A motorcycle adventure is in no way meaningful unless it means something to you. And it means something to me. I don’t know why. It’s just one of the many things I’ve been drawn to and have chosen as something to give my life the illusion of meaning. It’s something I look forward to. It’s something I would regret not doing - and regretting not doing something is the worst flavor of regret there is. It’s the malted tuna fish milkshake of regrets.
So in a few days, I’m grabbing my tent and sleeping bag and the bare minimum necessities and I’m headed West with a Royal Enfield Himalayan motorbike. I’m hoping for a bit of rejuvenating scenery, a little mayhem, a dash of chaos, a tiny smidgen of danger (very tiny), and the chance to be alone in a way you can only be alone when you’re in the middle of a desert or on a mountaintop or cruising through the deep woods on a rough dirt road with no other living human being close enough to interrupt for long enough to go a bit mad. Because that’s when I can think thoughts that I can’t think any other way. And if I don’t think those thoughts now and then - I don’t feel alive and death looms larger than usual. Death is a certainty but its looming should inspire action, not fear.

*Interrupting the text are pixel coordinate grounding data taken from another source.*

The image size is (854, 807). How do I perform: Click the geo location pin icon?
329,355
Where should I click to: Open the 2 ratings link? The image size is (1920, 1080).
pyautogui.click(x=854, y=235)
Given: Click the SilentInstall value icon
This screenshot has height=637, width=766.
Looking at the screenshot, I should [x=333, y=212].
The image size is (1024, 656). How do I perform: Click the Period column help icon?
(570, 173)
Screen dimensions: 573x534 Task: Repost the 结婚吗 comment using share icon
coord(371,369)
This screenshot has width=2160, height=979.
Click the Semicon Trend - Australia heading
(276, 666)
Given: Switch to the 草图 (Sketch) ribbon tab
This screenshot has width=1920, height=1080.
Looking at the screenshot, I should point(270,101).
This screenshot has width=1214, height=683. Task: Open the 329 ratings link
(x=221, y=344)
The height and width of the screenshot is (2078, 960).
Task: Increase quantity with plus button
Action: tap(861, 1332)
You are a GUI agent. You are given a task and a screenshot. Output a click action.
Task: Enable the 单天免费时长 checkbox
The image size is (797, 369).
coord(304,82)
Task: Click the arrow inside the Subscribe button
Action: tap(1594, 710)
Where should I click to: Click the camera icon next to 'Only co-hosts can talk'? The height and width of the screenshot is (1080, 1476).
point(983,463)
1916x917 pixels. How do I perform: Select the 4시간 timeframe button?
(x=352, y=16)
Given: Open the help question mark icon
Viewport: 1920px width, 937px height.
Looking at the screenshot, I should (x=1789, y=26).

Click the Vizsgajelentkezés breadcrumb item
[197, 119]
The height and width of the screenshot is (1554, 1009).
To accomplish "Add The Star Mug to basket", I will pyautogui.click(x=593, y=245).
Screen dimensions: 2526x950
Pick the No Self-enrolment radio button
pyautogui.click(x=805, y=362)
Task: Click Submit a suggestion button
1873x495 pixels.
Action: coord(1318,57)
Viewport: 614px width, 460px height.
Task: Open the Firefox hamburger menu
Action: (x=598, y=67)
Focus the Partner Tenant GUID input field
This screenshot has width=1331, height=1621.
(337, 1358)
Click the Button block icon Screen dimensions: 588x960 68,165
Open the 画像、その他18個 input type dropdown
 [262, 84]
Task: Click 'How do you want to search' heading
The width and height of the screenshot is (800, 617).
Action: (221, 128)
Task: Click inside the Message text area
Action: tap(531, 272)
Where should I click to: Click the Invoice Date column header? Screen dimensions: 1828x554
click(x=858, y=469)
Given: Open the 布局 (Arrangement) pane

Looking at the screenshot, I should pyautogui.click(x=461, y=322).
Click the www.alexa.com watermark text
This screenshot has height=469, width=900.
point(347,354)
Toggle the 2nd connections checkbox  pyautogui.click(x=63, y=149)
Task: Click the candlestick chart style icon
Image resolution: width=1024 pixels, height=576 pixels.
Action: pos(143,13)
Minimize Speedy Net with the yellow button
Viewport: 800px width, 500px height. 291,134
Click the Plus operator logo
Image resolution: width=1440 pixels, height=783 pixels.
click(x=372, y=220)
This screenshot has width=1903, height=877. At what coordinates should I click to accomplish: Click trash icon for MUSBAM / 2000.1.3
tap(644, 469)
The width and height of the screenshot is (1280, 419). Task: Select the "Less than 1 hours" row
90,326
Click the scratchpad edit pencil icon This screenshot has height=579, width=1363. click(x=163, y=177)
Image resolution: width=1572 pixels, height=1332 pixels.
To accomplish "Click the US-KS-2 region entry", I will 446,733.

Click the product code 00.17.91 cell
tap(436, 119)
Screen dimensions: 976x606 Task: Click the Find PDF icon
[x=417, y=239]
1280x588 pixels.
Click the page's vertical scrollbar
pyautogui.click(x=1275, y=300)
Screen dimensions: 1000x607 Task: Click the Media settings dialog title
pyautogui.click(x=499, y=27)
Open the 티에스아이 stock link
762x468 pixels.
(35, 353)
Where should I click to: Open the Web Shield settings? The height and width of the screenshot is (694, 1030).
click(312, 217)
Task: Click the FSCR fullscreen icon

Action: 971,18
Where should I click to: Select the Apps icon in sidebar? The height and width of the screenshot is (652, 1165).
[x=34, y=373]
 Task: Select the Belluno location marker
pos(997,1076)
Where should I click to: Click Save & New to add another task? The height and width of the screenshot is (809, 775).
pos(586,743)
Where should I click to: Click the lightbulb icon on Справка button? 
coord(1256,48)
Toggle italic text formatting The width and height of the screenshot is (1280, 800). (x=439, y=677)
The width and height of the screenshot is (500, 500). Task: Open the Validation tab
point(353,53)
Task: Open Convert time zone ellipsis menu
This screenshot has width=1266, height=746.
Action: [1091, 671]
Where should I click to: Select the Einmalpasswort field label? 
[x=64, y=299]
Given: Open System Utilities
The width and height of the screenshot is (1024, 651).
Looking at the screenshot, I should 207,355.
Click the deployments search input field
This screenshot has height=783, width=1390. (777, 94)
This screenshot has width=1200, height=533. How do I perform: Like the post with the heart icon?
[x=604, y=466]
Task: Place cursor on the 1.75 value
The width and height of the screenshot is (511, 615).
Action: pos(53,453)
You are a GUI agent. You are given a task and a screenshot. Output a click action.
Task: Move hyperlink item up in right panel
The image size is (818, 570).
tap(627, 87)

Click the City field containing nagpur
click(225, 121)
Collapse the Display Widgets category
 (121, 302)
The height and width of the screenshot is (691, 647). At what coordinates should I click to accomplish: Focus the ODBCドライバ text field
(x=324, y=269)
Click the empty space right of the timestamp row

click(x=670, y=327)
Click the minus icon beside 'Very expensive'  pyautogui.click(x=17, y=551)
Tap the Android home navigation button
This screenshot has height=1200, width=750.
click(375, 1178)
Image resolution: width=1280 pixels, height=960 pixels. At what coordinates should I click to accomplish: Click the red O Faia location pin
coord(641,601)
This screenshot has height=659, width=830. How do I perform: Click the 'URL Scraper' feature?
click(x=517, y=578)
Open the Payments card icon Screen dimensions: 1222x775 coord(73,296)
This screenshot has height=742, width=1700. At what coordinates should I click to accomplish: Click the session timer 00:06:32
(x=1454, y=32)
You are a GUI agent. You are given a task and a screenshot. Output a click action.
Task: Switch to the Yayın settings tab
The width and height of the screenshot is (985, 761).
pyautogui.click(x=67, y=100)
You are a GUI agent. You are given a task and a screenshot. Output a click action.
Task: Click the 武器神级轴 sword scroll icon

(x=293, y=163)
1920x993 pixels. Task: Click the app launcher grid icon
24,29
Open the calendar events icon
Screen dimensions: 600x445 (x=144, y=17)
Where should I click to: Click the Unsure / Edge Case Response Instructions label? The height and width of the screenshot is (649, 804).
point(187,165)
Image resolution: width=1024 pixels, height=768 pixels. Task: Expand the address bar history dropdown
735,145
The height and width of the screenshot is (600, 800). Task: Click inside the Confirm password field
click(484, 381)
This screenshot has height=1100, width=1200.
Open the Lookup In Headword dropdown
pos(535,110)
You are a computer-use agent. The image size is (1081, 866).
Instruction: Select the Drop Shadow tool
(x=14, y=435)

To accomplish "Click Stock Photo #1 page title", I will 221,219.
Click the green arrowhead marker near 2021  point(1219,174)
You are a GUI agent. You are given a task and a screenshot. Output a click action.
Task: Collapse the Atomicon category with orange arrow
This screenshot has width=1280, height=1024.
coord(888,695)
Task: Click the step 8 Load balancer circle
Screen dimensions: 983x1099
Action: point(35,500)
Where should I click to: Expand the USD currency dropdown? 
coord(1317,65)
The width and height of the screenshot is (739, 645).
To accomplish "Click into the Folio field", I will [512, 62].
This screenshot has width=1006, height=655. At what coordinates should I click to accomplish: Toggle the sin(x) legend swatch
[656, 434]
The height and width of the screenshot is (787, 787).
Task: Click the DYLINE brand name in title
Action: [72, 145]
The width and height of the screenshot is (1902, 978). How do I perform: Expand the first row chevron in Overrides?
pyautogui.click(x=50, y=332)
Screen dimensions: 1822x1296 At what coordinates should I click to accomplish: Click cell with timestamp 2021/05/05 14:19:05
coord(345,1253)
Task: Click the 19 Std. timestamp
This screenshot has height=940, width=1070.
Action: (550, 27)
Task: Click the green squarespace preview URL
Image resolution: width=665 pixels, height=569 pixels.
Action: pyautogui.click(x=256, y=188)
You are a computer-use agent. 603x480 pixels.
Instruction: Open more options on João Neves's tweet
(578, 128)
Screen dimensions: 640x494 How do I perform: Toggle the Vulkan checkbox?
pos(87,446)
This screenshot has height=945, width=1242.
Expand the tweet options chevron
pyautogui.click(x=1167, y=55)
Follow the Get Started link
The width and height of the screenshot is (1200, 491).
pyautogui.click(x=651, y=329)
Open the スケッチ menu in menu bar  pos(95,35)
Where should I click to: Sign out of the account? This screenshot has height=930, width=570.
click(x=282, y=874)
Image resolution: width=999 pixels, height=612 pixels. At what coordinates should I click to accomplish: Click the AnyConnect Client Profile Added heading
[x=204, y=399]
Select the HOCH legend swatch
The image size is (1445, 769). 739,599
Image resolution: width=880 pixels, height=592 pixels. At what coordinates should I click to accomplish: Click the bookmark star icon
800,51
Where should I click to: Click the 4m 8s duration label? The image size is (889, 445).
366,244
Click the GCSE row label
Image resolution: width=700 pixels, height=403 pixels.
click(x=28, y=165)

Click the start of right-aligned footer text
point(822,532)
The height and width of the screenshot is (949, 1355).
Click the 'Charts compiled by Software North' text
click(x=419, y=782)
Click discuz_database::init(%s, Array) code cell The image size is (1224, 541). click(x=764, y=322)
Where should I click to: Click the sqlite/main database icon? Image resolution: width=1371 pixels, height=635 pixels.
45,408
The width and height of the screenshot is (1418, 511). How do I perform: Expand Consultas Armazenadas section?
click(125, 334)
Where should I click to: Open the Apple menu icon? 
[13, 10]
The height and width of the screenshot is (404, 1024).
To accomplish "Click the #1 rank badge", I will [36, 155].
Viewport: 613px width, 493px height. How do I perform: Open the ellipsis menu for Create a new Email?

A motorbike gets you from point A to point B (when you’re lucky). But internally, it gives you the chance to bounce around from point A to point W to point G to point X to point 5.72 to point ^@# to points you can’t know exist until you’re thinking them. I want to light a tiny bottle rocket inside my head and let it ricochet randomly against the inside of my skull wherever it wants for as long as it wants. I want it to wake me up and do some soothing damage and leave my head filled with a lingering thick smoke that I can still smell when I’m back at the desk doing things that I would never do if I didn’t need money.
That’s what I’m after. And I think it’s due West of here…
I really enjoyed reading the reflections this text. I came here from the Himalayan Facebook group
I've heard it put this way, " I have more yesterdays than tomorrows"... Something to think about.